Present the records below as a numbered list, leaving out the blank lines.

Records supplied:
○ ○ ○ ○ ○
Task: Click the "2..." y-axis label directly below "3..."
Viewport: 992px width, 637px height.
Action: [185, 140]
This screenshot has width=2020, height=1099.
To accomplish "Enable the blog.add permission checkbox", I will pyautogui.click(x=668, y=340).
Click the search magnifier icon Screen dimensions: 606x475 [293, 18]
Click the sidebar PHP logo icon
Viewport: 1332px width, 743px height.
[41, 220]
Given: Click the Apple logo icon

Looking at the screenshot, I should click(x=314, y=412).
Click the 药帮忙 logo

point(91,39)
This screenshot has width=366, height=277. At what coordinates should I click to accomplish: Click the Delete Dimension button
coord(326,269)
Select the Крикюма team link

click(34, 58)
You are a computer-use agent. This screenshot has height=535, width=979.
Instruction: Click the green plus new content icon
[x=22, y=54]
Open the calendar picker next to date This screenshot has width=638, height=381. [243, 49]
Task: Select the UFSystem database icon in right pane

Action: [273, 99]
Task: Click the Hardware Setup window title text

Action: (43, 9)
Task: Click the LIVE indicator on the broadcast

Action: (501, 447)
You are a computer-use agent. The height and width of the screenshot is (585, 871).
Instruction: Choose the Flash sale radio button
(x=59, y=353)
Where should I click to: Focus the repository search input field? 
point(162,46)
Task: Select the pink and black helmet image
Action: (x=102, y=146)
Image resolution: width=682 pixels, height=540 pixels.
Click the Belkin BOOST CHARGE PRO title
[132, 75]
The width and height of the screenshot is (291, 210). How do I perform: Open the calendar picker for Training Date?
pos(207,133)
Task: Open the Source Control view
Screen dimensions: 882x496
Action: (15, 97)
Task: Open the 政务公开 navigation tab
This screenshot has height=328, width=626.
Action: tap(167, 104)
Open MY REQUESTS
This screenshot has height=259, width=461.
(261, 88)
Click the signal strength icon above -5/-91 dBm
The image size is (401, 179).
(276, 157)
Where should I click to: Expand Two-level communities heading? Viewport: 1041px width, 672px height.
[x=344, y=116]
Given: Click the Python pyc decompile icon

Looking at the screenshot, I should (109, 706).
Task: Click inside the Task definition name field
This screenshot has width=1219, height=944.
○ ○ ○ ○ ○
Problem solution:
1. Task: Click the "2..." y-axis label directly below "3..."
2. Viewport: 992px width, 637px height.
3. Action: [185, 140]
4. This screenshot has width=2020, height=1099.
5. To accomplish "Enable the blog.add permission checkbox", I will pyautogui.click(x=668, y=340).
6. Click the search magnifier icon Screen dimensions: 606x475 [293, 18]
7. Click the sidebar PHP logo icon
8. Viewport: 1332px width, 743px height.
9. [41, 220]
10. Given: Click the Apple logo icon
11. Looking at the screenshot, I should click(x=314, y=412).
12. Click the 药帮忙 logo
13. point(91,39)
14. This screenshot has width=366, height=277. At what coordinates should I click to accomplish: Click the Delete Dimension button
15. coord(326,269)
16. Select the Крикюма team link
17. click(34, 58)
18. You are a computer-use agent. This screenshot has height=535, width=979.
19. Instruction: Click the green plus new content icon
20. [x=22, y=54]
21. Open the calendar picker next to date This screenshot has width=638, height=381. [243, 49]
22. Task: Select the UFSystem database icon in right pane
23. Action: [273, 99]
24. Task: Click the Hardware Setup window title text
25. Action: (43, 9)
26. Task: Click the LIVE indicator on the broadcast
27. Action: (501, 447)
28. You are a computer-use agent. The height and width of the screenshot is (585, 871).
29. Instruction: Choose the Flash sale radio button
30. (x=59, y=353)
31. Where should I click to: Focus the repository search input field? 
32. point(162,46)
33. Task: Select the pink and black helmet image
34. Action: (x=102, y=146)
35. Image resolution: width=682 pixels, height=540 pixels.
36. Click the Belkin BOOST CHARGE PRO title
37. [132, 75]
38. The width and height of the screenshot is (291, 210). How do I perform: Open the calendar picker for Training Date?
39. pos(207,133)
40. Task: Open the Source Control view
41. Screen dimensions: 882x496
42. Action: (15, 97)
43. Task: Open the 政务公开 navigation tab
44. This screenshot has height=328, width=626.
45. Action: tap(167, 104)
46. Open MY REQUESTS
47. This screenshot has height=259, width=461.
48. (261, 88)
49. Click the signal strength icon above -5/-91 dBm
50. The image size is (401, 179).
51. (276, 157)
52. Where should I click to: Expand Two-level communities heading? Viewport: 1041px width, 672px height.
53. [x=344, y=116]
54. Given: Click the Python pyc decompile icon
55. Looking at the screenshot, I should (109, 706).
56. Task: Click inside the Task definition name field
57. This screenshot has width=1219, height=944.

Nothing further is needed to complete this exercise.